---------- Source data
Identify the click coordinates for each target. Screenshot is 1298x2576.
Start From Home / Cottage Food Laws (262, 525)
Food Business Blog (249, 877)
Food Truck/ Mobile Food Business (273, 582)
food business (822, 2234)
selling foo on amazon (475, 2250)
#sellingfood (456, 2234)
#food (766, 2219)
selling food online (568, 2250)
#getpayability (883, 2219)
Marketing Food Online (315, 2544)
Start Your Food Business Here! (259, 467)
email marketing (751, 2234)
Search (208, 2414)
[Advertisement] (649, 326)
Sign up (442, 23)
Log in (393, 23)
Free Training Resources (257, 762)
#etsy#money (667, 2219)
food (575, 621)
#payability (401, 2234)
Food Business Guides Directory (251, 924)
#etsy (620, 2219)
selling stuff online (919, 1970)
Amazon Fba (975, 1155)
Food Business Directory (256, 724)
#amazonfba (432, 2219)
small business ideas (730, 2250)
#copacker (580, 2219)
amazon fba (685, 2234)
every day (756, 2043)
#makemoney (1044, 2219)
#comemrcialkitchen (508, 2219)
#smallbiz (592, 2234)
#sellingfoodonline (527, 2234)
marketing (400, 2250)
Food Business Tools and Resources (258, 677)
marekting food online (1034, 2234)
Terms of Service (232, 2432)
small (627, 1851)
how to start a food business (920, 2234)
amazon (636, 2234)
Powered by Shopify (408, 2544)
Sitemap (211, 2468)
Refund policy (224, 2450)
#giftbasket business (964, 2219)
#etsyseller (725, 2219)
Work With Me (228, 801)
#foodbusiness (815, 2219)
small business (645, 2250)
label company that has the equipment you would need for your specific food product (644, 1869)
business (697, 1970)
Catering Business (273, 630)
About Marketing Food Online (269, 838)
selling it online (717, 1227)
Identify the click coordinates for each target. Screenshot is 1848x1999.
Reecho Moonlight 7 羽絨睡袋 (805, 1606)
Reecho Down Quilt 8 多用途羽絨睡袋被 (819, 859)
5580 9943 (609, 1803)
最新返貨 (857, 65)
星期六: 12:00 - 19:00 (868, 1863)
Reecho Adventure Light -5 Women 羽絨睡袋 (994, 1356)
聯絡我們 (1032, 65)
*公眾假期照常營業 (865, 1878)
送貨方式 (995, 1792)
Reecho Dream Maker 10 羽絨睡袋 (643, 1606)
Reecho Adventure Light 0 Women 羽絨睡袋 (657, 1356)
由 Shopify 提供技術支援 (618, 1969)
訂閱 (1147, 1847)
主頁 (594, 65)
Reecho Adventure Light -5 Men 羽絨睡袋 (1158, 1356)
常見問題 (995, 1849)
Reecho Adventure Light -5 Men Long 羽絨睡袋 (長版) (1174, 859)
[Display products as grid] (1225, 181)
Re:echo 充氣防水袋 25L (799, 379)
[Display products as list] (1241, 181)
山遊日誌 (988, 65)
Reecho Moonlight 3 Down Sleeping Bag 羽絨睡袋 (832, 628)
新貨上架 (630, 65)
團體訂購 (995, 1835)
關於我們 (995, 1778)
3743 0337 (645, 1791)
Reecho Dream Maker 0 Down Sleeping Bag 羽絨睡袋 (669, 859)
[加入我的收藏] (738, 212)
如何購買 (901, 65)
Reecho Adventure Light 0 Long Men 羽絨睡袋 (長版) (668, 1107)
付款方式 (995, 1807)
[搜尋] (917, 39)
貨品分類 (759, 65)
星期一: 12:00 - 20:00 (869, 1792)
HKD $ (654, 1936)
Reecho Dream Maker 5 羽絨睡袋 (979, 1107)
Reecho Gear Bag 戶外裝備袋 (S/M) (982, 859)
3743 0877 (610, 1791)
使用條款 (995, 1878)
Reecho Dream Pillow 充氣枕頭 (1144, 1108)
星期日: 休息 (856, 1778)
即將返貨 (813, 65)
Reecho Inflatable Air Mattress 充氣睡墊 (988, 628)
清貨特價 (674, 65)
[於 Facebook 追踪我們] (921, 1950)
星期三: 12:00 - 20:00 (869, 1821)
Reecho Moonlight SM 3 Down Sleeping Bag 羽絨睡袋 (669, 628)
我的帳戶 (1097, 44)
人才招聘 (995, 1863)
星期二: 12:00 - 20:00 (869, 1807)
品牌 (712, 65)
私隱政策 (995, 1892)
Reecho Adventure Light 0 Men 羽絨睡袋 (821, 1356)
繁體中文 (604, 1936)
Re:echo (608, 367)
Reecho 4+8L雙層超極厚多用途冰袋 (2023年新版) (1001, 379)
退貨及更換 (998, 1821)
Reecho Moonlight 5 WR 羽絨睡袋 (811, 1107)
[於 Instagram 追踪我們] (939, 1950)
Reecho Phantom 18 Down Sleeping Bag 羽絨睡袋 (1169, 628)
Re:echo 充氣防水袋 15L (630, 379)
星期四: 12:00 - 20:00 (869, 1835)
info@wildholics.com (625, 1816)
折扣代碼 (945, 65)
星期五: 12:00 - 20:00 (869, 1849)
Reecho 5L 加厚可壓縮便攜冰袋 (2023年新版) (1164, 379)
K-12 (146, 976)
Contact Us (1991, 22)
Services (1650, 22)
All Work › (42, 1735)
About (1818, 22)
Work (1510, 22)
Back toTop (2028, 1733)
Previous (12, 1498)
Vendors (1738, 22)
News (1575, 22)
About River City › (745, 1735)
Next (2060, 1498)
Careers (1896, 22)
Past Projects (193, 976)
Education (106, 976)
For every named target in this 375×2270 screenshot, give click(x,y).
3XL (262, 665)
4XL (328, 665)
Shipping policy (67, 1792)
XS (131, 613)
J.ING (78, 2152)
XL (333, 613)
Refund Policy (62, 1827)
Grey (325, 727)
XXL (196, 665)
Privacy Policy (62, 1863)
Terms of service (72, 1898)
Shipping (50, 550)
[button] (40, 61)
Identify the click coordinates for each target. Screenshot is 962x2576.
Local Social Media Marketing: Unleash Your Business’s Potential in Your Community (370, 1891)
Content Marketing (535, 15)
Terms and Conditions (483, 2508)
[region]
--------------------
= About this task =
From the records above, print only the lines between the one holding "星期日: 休息 (856, 1778)" and the one holding "退貨及更換 (998, 1821)", inclusive, exactly as they stand.

= Exercise result =
星期日: 休息 (856, 1778)
即將返貨 (813, 65)
Reecho Inflatable Air Mattress 充氣睡墊 (988, 628)
清貨特價 (674, 65)
[於 Facebook 追踪我們] (921, 1950)
星期三: 12:00 - 20:00 (869, 1821)
Reecho Moonlight SM 3 Down Sleeping Bag 羽絨睡袋 (669, 628)
我的帳戶 (1097, 44)
人才招聘 (995, 1863)
星期二: 12:00 - 20:00 (869, 1807)
品牌 (712, 65)
私隱政策 (995, 1892)
Reecho Adventure Light 0 Men 羽絨睡袋 (821, 1356)
繁體中文 (604, 1936)
Re:echo (608, 367)
Reecho 4+8L雙層超極厚多用途冰袋 (2023年新版) (1001, 379)
退貨及更換 (998, 1821)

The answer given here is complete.